Frecuencia: 20 a 30% en niños
venezolanos,
con tendencia a bajar por el amplio uso de antihelmínticos.
Agente etiológico: Trichuris trichuria (tricocéfalo).
Ciclo de vida: los huevos embrionados ingeridos liberan larvas
en el intestino delgado, pasan al colon donde maduran durante
meses o años y luego penetran e inflaman la mucosa mediante una
lanceta. La copulación permite que cada hembra genere 3.000 a
7.000 huevos por día que se excretan en las heces. Unos 200 hpg
significa parasitación leve, hasta 10.000 moderada y de allí en
adelante, intensa.
Clínica: aquí también el grado de parasitismo permite observar
cuadros que varían desde leves molestias gastrointestinales hasta
aquellos con diarreas de tipo mucosanguinolento muy similares a
los de la amebiasis aguda, los cuales pueden conducir,
especialmente en niños desnutridos, a prolapso rectal muy propio y
sugestivo de esta entidad y que a veces se traumatiza, sangra o se
infecta. Sobre la mucosa prolapsada se observan casi siempre
numerosos tricocéfalos.
Diagnóstico: presencia de huevos en las heces.

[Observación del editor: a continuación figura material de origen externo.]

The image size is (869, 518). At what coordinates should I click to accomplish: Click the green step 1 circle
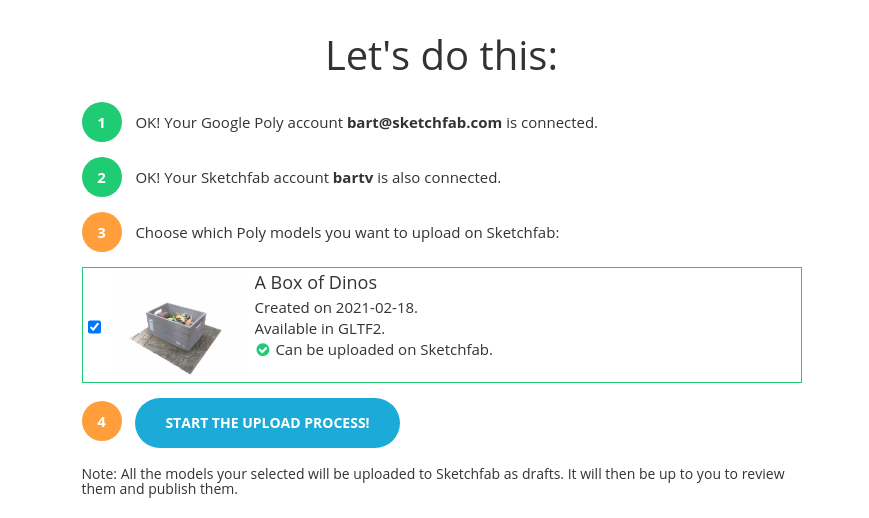tap(101, 123)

Tratamiento: el mebendazol, de nuevo, es la droga de primera
línea con altísimos índices de curación.
En
casos de prolapso rectal se hace una limpieza con suero salino o
agua hervida fría, reducción manual con guantes y luego se adosan
los glúteos con esparadrapo.
Es
necesario, además, mejorar las condiciones nutricionales del niño.